It’s safe to say the biggest expert on the novels of Philip Roth is probably Philip Roth. That’s because, as far as anyone has been able to independently verify, the only person to ever write a novel by Philip Roth is Philip Roth. But Wikipedia admins know better: On the free encyclopedia that anyone can edit, no facts exist unless they can be independently verified.

And how on Earth can you verify someone else’s thoughts?

Roth had taken offense to the encyclopedia’s entry for his multi-award winning 2000 novel The Human Stain, which included speculation from literary figures about its inspiration (which Roth declared little more than the “babble of literary gossip.”)

Through a surrogate, Roth asked for a change to the page. An administrator wrote back:

“I understand your point that the author is the greatest authority on their own work, but we require secondary sources.”

What was poor Philip Roth to do? It seemed Wikipedia had set him an impossible task. Provide a secondary, citable source for the most intimate workings of his artist’s mind. Like many of us, he probably didn’t have a machine recording his brainwaves at the time of writing.

Roth didn’t give up, though.
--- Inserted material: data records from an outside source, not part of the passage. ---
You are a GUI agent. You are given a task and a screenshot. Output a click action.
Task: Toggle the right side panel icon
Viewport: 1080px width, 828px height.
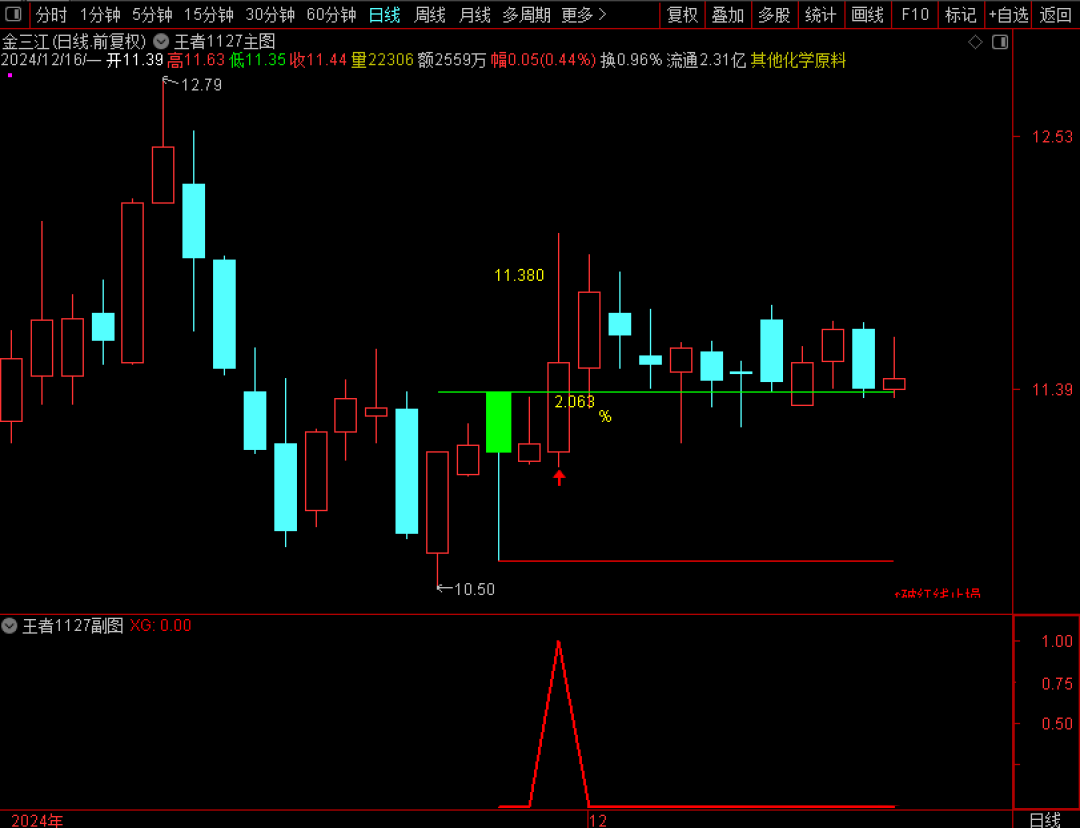click(x=1000, y=43)
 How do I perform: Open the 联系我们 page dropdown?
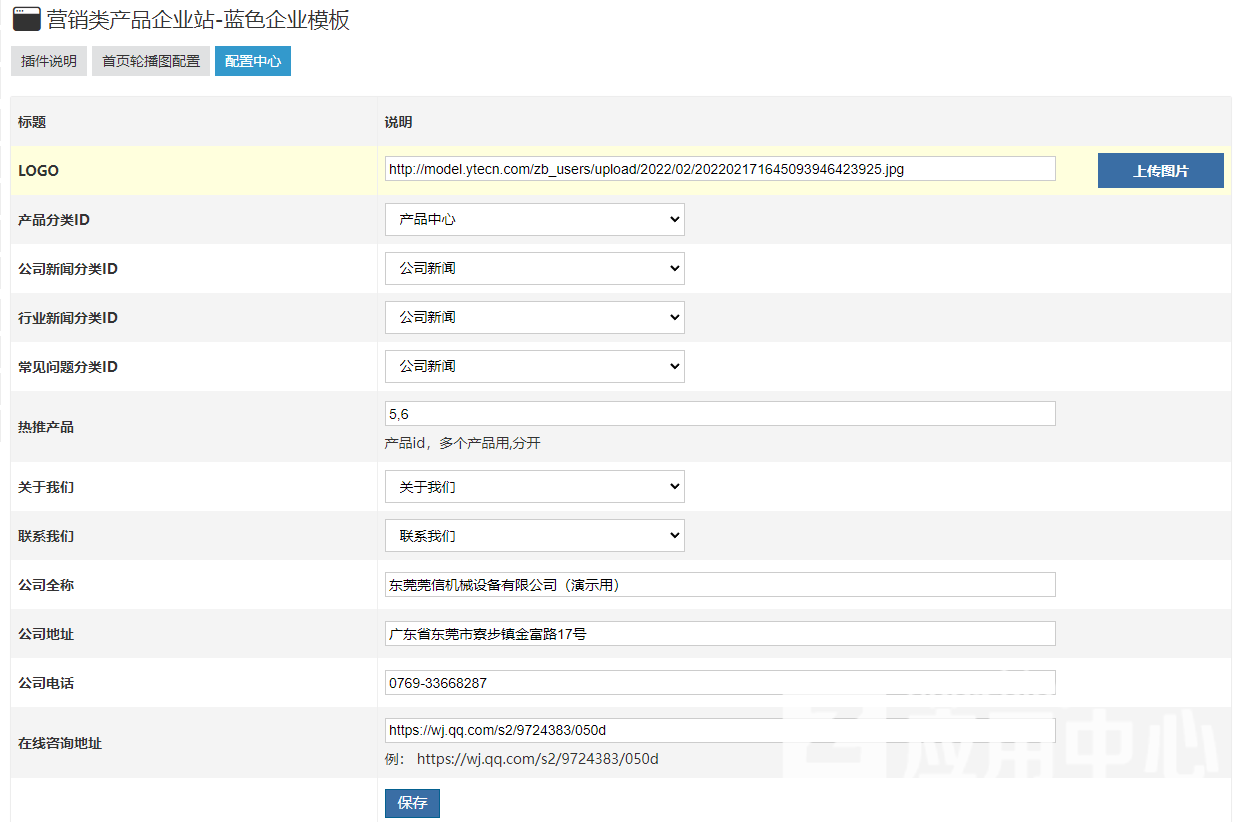[534, 536]
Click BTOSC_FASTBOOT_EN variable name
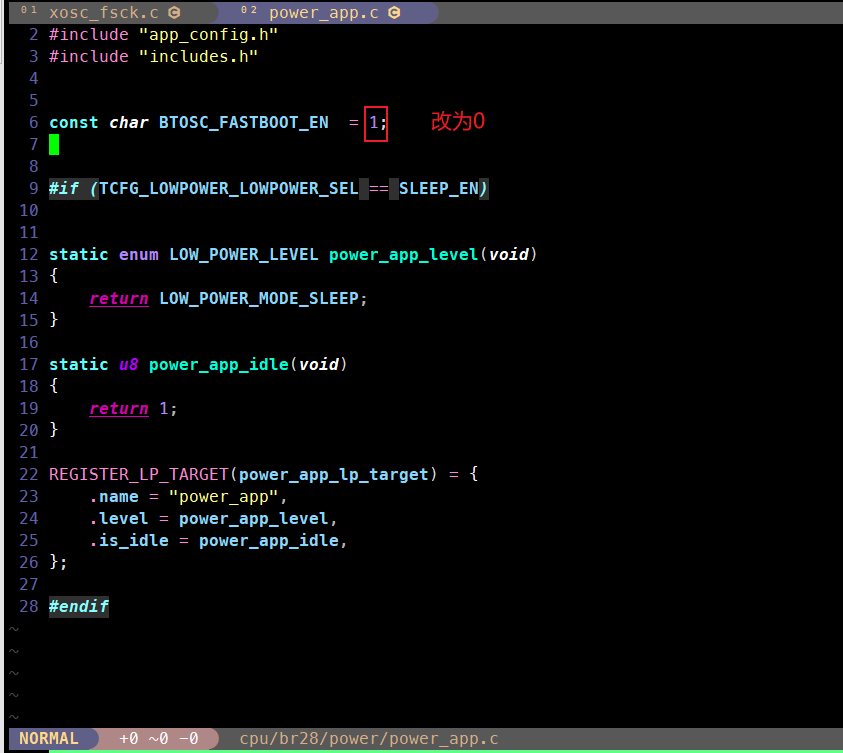 244,123
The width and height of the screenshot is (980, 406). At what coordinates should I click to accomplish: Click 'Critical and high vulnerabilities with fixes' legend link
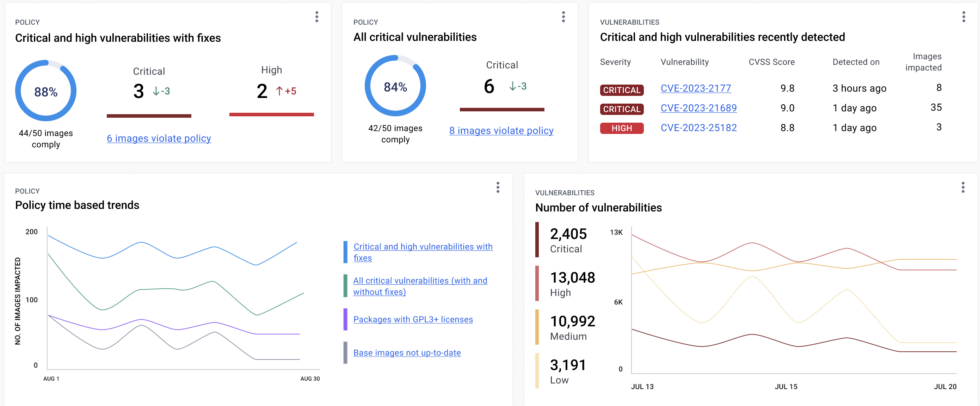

Earlier today, the New Yorker published a (nearly novel-length) letter from the author to Wikipedia. ”After failing to get a change made through the usual channels, I don’t know how else to proceed,” Roth wrote.

But in his last, hopeless shot at reaching a reasonable understanding of the meaning of “facts,” Roth saved himself. He’d published something on the Internet.

The Wikipedia page was almost immediately updated. Roth had finally verified his own thoughts. If only there were URLs for memories.